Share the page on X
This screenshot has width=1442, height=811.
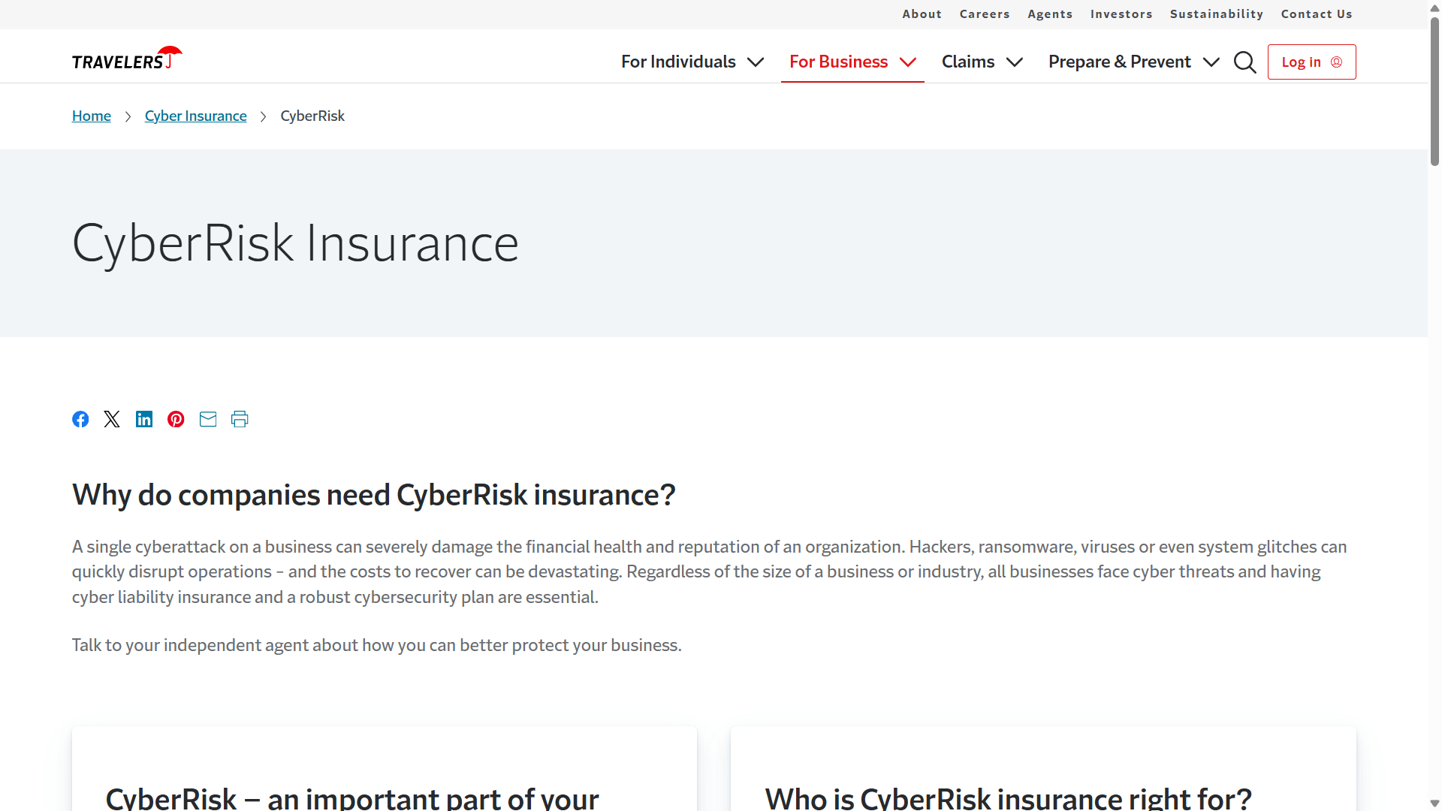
-=-=-
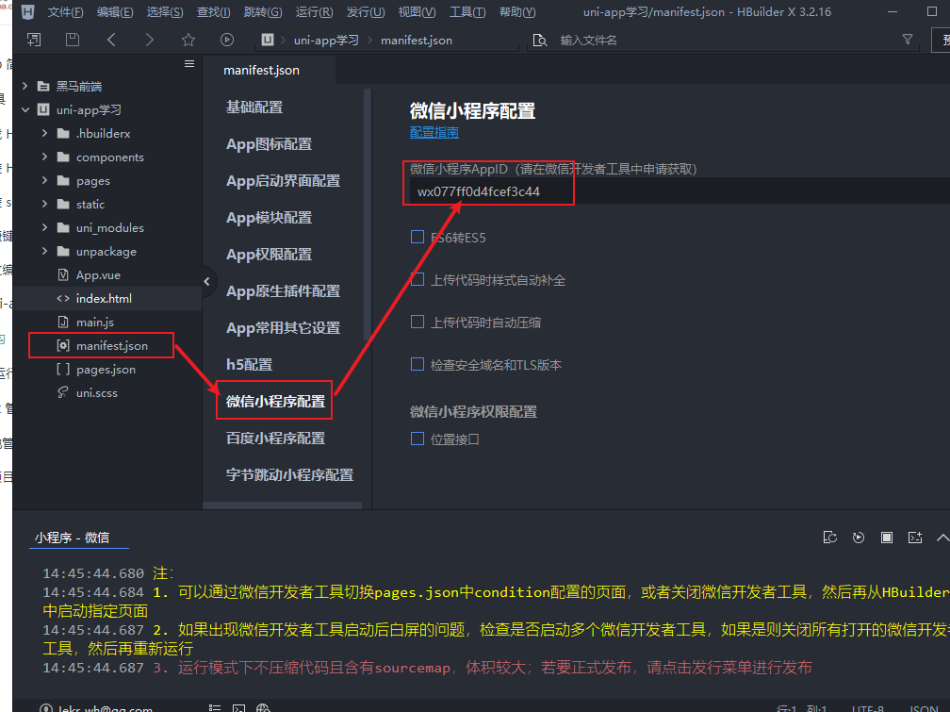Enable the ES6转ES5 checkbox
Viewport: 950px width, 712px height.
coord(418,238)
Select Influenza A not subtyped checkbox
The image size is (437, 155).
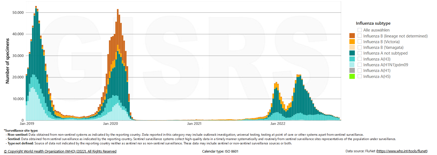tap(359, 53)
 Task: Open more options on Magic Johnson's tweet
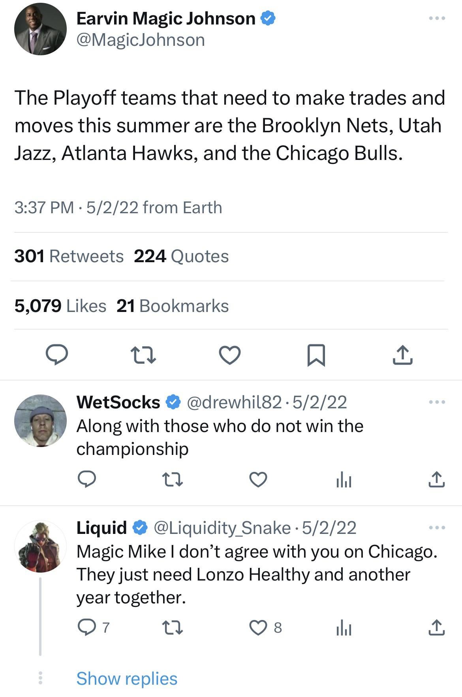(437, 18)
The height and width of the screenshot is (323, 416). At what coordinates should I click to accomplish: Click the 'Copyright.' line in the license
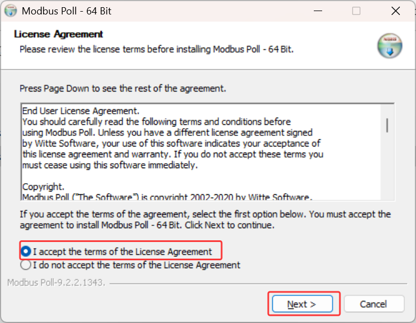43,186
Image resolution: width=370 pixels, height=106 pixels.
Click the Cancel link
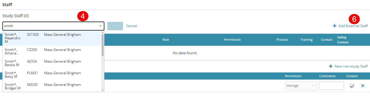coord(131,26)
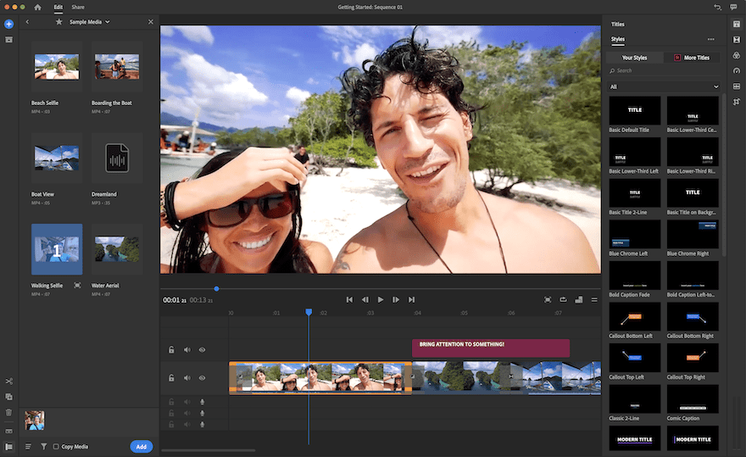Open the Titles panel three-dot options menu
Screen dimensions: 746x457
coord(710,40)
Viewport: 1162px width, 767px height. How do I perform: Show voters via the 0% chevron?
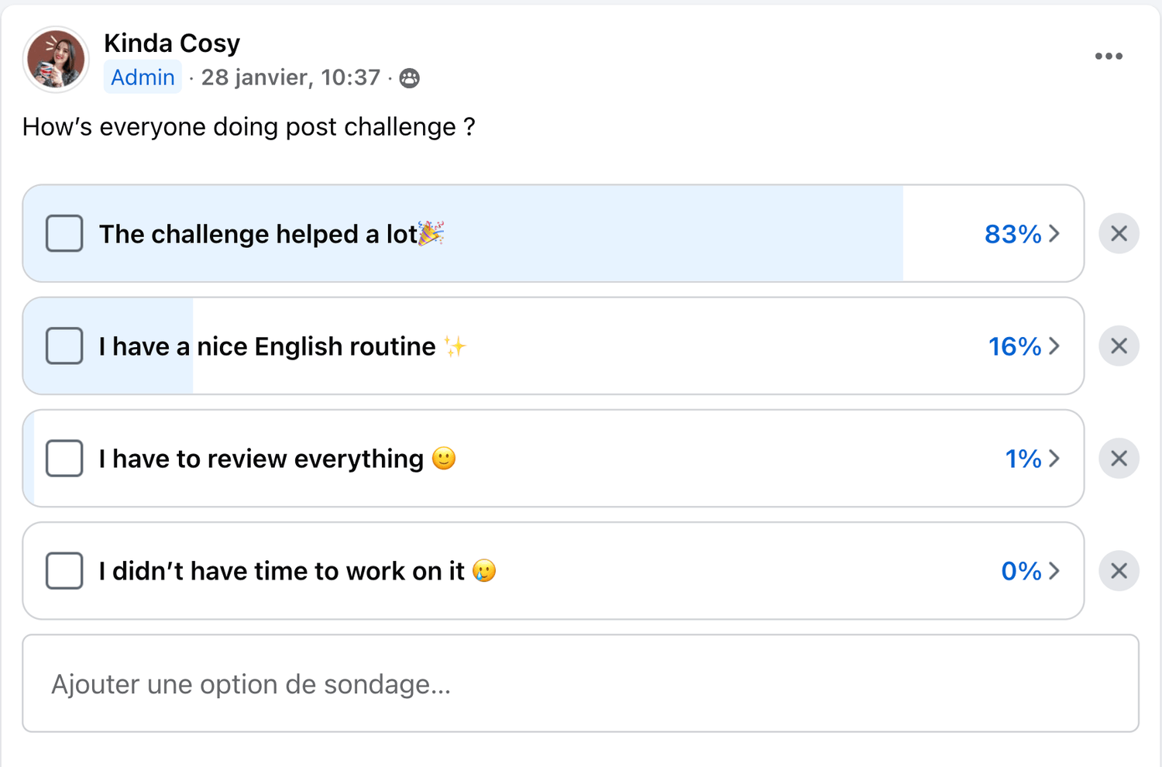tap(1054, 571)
-=-=-
[Work required]:
Please give an exact copy of the lines above, beginning with the line containing "Share the page on X" and running through the line containing "This screenshot has width=1442, height=811.", and of no other lines.

[Response]:
Share the page on X
This screenshot has width=1442, height=811.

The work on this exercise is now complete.